Stattdessen wurde aus dem Fall eine Angelegenheit hoher staatlicher Priorität und der Verdächtigte der tschetschenischen Staatsmacht regelrecht zum Fraß vorgeworfen. Ganz als hätte nur die einst abtrünnige, nach zwei Kriegen und satten Transferüberweisungen zum Vorzeigeobjekt für Kreml-Loyalität mutierte Republik ein Anrecht, über mutmaßliche Koran-Verächter zu urteilen. Mehr noch: Der tschetschenische Menschenrechtsbeauftragte Mansur Soltajew sprach sich dafür aus, Schurawel in einem Schwung auch noch wegen Landesverrats abzuurteilen. »Die ukrainischen Geheimdienste wissen, dass Russlands Muslime den Jihad gegen den Satanismus des kollektiven Westens eröffnet haben«, hatte Soltajew der russischen Tageszeitung Kommersant bereits im Mai mitgeteilt.
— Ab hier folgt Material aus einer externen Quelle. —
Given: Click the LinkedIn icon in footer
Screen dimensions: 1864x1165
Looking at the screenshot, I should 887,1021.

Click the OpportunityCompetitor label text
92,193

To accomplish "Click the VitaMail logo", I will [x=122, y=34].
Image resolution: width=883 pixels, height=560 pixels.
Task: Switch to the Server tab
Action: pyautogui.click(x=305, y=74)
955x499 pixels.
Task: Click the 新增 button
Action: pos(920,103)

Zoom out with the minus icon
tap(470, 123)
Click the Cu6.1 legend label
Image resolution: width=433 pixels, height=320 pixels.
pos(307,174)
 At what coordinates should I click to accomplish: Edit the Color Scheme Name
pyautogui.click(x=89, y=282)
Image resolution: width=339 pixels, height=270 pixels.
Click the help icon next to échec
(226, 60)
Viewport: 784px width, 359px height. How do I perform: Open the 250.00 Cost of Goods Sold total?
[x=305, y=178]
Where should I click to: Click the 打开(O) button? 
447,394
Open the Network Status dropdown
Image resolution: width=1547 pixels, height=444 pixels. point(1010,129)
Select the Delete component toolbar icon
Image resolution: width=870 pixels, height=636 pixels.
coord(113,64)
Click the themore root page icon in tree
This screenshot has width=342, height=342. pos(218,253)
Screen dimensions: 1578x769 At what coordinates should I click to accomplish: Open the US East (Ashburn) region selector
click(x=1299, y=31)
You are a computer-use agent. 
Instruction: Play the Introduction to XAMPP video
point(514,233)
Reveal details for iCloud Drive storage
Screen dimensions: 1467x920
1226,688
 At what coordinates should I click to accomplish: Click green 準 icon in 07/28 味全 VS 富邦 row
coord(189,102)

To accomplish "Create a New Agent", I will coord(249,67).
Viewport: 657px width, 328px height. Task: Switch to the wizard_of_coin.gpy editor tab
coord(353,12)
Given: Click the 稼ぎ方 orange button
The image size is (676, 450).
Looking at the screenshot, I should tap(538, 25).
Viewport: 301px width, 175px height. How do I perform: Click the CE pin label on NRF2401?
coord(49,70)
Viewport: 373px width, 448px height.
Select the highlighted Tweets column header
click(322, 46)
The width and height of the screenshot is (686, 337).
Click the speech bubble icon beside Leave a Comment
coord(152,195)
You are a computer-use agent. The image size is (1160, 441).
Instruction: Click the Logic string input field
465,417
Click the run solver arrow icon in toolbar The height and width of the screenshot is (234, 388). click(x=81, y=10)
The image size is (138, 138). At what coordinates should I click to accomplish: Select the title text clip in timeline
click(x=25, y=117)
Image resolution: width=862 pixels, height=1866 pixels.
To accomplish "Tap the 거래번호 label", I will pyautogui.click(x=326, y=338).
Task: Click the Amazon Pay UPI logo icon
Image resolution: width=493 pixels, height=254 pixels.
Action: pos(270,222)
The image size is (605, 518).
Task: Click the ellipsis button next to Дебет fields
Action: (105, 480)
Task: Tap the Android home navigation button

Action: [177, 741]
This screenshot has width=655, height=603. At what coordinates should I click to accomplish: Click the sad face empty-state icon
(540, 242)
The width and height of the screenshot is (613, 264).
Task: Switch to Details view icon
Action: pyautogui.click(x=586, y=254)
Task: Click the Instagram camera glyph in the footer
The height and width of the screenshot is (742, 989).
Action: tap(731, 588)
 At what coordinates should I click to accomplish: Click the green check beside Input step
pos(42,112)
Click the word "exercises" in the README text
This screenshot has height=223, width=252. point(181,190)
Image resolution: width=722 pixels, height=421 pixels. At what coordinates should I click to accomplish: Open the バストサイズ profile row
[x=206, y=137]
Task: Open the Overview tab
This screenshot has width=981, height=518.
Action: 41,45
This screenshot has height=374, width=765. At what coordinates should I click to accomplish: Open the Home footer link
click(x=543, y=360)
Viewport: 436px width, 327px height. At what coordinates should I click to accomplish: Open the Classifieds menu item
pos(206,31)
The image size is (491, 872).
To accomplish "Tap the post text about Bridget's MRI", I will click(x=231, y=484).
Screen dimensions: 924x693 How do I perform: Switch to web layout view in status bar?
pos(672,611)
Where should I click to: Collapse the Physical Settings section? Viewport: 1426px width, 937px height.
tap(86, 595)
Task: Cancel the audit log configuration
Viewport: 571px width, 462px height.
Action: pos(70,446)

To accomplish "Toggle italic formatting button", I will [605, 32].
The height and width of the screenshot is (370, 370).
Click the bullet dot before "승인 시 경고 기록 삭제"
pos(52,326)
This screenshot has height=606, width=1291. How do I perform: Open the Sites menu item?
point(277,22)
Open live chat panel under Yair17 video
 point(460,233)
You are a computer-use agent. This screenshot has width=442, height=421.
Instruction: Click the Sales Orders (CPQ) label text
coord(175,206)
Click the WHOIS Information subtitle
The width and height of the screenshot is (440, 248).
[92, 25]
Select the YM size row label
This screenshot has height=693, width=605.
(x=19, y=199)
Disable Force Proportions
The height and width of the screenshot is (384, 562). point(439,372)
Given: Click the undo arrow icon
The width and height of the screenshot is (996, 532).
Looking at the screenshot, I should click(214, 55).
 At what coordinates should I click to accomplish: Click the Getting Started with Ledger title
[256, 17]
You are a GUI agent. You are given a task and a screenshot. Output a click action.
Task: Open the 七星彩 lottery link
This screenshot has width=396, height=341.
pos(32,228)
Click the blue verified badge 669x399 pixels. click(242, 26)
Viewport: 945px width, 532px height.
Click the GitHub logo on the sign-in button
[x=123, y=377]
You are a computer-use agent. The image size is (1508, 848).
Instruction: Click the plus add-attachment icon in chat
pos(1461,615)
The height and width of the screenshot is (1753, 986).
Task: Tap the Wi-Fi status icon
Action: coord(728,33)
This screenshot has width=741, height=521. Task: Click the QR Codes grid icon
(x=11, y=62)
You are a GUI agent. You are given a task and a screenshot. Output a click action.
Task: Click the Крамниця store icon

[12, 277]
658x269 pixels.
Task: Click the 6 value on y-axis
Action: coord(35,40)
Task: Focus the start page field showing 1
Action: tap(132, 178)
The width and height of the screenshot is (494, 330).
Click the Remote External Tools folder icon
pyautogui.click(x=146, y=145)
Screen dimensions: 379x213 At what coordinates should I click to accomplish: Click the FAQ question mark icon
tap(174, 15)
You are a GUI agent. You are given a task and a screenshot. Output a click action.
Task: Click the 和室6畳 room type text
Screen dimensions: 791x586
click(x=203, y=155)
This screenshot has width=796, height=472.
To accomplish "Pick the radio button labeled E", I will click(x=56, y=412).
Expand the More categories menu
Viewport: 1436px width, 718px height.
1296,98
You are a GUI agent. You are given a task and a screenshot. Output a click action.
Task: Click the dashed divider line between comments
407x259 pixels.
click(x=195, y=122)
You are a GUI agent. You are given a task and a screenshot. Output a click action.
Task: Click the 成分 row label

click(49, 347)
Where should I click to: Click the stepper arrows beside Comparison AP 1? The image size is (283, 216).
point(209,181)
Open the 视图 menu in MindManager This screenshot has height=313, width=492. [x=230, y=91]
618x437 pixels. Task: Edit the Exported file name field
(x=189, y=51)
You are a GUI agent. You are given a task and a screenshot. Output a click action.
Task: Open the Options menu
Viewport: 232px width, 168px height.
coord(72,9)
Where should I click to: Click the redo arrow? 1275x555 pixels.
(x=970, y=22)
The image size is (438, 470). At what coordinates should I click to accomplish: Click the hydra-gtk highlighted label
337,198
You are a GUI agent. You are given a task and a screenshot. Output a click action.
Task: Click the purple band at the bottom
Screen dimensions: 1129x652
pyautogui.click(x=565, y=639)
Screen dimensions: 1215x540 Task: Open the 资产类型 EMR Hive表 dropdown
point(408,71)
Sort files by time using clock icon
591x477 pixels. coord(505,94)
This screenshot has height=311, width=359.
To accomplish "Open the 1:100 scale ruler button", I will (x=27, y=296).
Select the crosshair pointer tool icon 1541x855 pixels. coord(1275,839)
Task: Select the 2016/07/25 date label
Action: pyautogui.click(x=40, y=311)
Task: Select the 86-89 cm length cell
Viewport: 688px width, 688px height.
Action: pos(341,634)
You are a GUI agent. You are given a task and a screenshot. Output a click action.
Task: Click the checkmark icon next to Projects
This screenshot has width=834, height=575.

Es hagelte harsche öffentliche Kritik – selbst in kremlnahen Medien und aus der Regierungspartei Einiges Russland – am Handeln von Adam Kadyrow, doch stellt sich eher die Frage, wie er überhaupt zu dem Gefängnis Zugang ­erhielt und wie es sein kann, dass Angehörige des Kadyrow-Clans einen Freibrief für jegliche Form der Grausamkeit erhalten. Loyalität erkauft sich der Kreml offenbar nicht allein mit materiellen Werten.